Seven Ways Your Company Can Partner With A Research University

Here are a few ways companies can forge collaborative arrangements with research universities like Harvard.

Big companies and major research universities have begun to work out new terms of engagement that could usher in the next era of path-breaking products. But the transformation has only just begun and success will depend largely on visionary CEOs who move beyond cherry-picking academic advances to establishing more flexible and enduring academic relationships.

Here are seven ways companies can forge collaborative arrangements with research universities that go beyond simply seeking promising patents or one-off projects with faculty known to them from a publication:

Fund or co-fund seed grants with PhD candidates or postdoctoral researchers.

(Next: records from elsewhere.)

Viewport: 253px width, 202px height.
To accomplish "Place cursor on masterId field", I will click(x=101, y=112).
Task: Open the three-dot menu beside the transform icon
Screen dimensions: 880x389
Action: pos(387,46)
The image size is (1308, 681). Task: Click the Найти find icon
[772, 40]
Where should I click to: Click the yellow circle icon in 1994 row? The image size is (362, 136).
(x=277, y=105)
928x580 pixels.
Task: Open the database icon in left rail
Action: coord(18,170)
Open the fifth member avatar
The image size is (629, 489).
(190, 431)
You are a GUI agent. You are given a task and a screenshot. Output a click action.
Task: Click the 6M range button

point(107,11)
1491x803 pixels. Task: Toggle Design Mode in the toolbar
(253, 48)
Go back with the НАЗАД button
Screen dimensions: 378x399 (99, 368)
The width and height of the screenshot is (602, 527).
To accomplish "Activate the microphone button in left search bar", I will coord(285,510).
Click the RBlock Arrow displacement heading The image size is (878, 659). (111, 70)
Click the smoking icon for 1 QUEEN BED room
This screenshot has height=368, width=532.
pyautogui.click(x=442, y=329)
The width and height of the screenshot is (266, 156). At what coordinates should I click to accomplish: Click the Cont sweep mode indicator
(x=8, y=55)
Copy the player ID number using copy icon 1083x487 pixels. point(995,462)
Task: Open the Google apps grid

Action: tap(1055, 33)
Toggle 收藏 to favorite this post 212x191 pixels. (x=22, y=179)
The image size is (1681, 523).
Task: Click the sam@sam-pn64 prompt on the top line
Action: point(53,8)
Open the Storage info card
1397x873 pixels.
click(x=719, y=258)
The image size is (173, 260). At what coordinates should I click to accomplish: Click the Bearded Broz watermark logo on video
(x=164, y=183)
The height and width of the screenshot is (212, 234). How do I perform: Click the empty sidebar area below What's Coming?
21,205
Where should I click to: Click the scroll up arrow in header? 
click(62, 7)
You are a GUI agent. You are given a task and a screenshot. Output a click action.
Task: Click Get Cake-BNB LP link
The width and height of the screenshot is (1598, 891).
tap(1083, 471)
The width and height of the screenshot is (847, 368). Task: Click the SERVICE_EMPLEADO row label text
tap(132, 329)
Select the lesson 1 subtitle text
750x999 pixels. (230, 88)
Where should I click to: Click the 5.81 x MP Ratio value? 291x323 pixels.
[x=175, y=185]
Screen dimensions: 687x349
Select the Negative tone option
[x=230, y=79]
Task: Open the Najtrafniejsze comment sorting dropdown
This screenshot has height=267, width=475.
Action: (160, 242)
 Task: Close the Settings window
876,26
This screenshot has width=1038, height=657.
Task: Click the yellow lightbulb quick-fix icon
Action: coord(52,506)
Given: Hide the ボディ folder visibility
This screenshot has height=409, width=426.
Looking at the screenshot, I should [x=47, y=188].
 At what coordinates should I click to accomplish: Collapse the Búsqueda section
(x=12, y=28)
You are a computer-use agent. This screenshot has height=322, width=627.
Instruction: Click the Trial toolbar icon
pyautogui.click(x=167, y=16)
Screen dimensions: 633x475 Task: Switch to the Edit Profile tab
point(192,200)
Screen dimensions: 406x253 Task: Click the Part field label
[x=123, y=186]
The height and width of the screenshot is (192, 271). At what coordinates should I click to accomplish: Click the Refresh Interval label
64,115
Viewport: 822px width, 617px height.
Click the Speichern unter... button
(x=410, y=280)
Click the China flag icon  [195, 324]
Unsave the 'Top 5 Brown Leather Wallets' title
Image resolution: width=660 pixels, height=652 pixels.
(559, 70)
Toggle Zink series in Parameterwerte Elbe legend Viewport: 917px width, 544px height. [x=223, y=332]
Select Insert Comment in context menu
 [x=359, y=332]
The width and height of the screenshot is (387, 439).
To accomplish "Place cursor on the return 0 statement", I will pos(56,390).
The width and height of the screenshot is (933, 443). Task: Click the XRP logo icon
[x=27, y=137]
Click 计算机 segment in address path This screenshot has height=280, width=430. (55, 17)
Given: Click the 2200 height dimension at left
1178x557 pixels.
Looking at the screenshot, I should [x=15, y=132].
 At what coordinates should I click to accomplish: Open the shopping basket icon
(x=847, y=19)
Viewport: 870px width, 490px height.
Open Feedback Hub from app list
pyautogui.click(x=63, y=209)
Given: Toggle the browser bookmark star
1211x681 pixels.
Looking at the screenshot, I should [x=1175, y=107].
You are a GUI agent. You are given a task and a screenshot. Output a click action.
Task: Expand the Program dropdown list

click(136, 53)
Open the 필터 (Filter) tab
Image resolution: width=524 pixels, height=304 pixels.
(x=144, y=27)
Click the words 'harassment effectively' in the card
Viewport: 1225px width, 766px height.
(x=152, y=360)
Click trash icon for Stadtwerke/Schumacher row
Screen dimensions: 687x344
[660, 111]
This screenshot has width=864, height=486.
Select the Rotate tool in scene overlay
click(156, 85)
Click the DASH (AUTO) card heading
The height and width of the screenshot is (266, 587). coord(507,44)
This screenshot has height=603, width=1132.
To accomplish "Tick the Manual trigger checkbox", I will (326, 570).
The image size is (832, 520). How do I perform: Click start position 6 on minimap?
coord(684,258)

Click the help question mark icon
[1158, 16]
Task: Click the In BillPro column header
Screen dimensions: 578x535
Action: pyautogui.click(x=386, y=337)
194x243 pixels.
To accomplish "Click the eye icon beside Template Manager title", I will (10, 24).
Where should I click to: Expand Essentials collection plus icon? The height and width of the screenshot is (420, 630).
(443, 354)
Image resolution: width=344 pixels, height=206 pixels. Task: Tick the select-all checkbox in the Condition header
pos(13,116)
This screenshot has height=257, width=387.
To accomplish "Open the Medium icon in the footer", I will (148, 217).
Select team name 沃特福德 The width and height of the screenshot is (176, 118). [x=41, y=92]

If something promising emerges, then more funding would be forthcoming either directly from the company or via a collaborative proposal to a government agency by the university and the company. For example, my school has have recently partnered with Schlumberger to co-fund Ph.D. students on projects some of which have justified continued funding from the company. The studies are mostly made up of paid clinical trials for healthy volunteers to research on something that can make a breakthrough in medical sciences. If the seed work yields nothing of value to the company, the researcher would move on with both the company and the researcher having learned something valuable nevertheless.

Fund a multiyear project up front. Converge on a well-defined set of questions and approaches that both the company and the university are ready to commit to now, rather than just seed. Recently, we developed a multiyear funded project with Philips Healthcare, Inc. related to understanding some fundamental science question in the general area of personalized medicine.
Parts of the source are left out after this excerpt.